Sunday, October 11, 2015

Schlemmer

            I found Goldberg’s description of Bauhaus, particularly of Schlemmer’s “theory of performance,” as puzzling. Goldberg identifies a central problem, which Schlemmer means to address, as a conflict within the dialectic of the rational and the emotional. A variety of words are utilized in the chapter to evoke the sense of both: rational – rigorously intellectual, abstract, geometric, painting-oriented, philosophical-artistic, Apollo; emotional – practice, theatrical, impulse, unadulterated pleasure, Dionysian. (102-4, 112)
It seems to me that Schlemmer experimented with both the two-dimensional plane and three-dimensional space for the purpose, of which there were others, of constituting a stronger bond, or bridge, between the two opposing forces of rational and emotional. This is how I see the Bauhaus notion of Raumempfindung (‘felt volume’). Goldberg even defines the phases through which the dancers passed, from the ‘mathematical’ to the ‘gestur[al]’, in Schlemmer’s performances, including Figure in Space. (104)

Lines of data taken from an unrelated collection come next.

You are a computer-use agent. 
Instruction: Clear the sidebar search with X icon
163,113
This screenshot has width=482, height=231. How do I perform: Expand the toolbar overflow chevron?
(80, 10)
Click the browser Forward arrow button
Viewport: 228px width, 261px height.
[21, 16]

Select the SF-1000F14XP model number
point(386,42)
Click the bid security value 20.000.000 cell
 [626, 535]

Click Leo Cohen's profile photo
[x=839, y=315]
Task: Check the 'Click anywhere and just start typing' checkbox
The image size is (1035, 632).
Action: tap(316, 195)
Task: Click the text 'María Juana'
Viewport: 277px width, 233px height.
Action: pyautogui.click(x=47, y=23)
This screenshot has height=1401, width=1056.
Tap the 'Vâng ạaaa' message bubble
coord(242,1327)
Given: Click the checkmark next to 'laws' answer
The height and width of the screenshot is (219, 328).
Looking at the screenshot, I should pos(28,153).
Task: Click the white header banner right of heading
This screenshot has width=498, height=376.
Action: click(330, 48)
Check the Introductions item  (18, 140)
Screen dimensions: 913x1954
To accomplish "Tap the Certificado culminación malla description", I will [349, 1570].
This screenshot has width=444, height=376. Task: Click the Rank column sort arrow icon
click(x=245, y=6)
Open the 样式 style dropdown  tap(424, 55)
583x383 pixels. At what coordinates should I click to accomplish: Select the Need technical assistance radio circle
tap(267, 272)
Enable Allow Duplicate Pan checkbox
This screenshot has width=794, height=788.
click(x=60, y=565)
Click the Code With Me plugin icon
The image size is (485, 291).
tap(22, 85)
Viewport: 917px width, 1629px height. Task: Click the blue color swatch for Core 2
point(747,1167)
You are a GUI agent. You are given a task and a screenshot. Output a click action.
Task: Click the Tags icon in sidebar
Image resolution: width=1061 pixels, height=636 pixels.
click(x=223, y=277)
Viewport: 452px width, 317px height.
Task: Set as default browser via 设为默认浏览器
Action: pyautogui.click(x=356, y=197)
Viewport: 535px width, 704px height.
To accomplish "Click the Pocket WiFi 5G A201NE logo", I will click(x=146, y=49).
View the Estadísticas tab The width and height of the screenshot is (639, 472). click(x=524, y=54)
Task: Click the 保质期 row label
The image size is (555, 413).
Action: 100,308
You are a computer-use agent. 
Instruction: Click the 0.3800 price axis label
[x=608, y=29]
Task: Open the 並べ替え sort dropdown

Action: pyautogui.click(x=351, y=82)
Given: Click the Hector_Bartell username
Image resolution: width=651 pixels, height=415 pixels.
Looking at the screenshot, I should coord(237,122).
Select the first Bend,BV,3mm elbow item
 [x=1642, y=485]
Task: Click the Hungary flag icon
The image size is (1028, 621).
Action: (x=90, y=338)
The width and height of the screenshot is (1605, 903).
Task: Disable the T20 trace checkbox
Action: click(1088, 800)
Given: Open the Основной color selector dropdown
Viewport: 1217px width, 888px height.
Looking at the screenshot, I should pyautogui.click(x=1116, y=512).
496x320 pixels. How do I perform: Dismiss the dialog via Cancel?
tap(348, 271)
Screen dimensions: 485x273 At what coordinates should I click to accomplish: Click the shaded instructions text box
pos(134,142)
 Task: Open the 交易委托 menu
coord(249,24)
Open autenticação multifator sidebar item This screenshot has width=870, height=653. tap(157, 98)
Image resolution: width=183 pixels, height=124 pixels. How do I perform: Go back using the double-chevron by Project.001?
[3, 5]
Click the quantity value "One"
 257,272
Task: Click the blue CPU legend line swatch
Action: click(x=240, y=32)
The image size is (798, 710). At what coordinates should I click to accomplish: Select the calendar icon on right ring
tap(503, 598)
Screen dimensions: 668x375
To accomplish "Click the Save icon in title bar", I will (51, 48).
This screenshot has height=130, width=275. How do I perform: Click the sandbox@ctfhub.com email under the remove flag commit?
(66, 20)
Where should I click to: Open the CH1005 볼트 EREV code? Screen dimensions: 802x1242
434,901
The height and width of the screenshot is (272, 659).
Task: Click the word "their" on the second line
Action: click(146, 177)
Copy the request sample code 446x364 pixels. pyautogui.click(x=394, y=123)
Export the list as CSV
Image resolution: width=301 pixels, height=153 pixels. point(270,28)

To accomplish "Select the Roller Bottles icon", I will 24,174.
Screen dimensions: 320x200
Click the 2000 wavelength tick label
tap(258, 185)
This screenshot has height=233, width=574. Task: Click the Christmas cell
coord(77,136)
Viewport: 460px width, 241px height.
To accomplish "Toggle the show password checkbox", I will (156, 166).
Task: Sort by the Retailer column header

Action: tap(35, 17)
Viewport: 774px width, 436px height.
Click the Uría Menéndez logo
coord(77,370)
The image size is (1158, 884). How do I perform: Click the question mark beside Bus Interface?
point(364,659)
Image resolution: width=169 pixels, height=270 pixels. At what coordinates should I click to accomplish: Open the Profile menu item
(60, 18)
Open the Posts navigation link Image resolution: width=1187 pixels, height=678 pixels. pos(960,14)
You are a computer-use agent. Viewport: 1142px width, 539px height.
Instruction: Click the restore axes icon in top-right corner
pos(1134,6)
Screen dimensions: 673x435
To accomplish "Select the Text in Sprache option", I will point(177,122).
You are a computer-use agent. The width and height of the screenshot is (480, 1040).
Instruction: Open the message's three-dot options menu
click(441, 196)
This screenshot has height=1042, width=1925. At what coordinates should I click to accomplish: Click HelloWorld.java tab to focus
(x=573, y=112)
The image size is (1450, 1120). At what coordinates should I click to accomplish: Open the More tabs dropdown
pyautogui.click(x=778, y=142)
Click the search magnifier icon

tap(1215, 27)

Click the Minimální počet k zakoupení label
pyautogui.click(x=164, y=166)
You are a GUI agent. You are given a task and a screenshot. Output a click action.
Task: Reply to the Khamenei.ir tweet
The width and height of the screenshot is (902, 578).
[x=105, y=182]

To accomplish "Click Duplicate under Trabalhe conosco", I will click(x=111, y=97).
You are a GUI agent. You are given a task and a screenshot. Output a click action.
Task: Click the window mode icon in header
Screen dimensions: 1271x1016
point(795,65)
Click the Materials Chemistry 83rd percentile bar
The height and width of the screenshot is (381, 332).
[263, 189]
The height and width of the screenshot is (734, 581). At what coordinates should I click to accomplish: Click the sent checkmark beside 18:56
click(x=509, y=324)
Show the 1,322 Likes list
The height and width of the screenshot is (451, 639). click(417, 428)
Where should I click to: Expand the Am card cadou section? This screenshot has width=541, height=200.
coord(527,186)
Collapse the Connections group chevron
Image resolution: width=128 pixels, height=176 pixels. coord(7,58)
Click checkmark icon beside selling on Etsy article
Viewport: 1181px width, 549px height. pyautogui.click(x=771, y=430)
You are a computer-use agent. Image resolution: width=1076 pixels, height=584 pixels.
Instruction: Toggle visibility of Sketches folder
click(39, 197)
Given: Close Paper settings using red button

Goldberg identifies the ‘Man and Machine’ theme, which existed in both the “Bauhaus analysis of art and technology” and the performances by the Italian Futurists and Russian Constructivists. According to Goldberg, costumes became the transformative element from man to machine, often constricting the movements of the performer (106-7). My initial question is: What of Schlemmer’s stage performances actually emits emotional impulse, let alone Dionysian passion?